Copy out the lines beginning with the one that contains "At what coordinates" and ending with the last line below, exactly as they stand. Pictures are not copied.
Segment Open
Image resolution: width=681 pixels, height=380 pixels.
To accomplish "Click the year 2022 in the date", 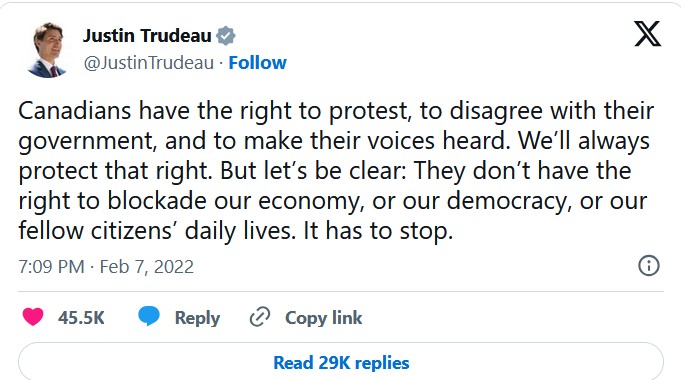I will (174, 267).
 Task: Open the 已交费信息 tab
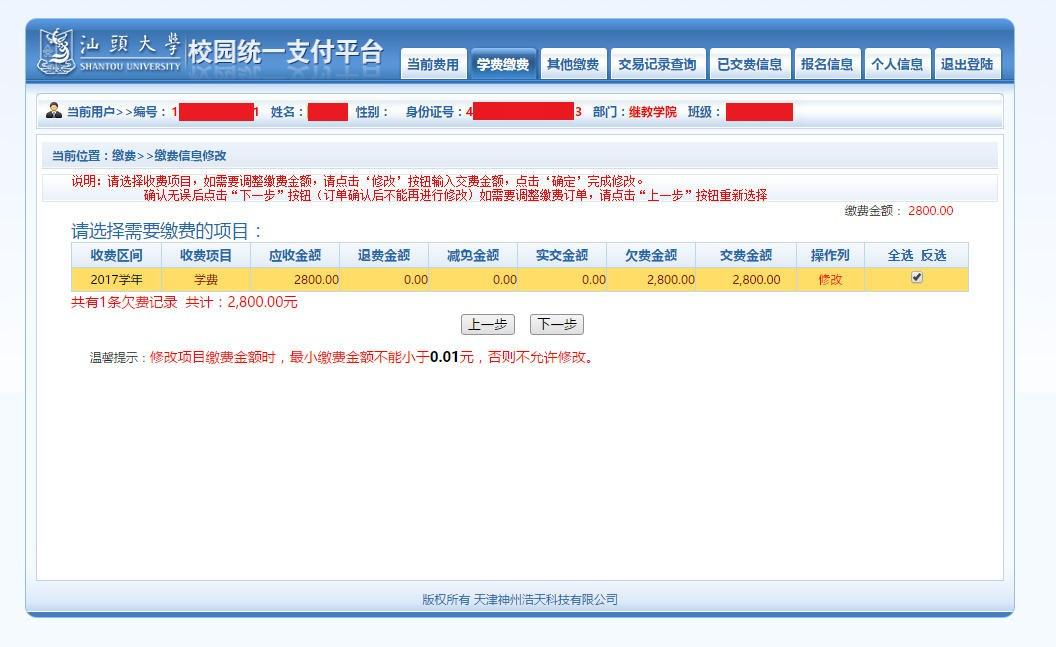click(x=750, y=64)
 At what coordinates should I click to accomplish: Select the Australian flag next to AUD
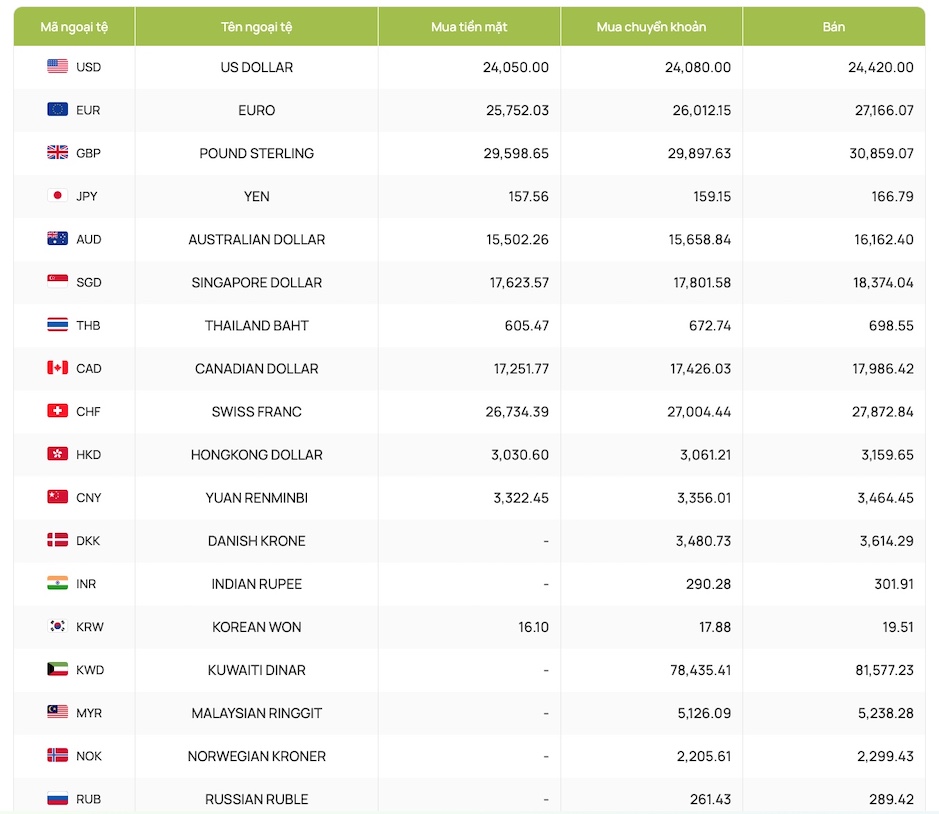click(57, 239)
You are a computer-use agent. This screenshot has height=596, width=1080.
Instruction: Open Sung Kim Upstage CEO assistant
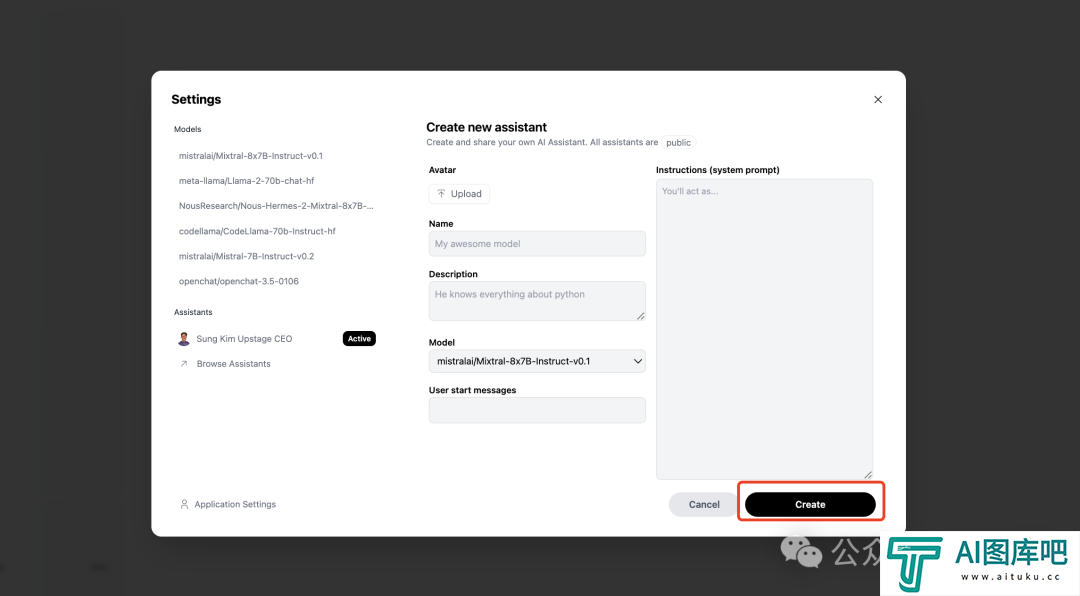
Segment Closed
◆ Solution for this exercise
 At what coordinates should I click to accomplish: Select the Australian flag next to AUD
click(57, 239)
You are a computer-use agent. This screenshot has height=596, width=1080.
Instruction: Open Sung Kim Upstage CEO assistant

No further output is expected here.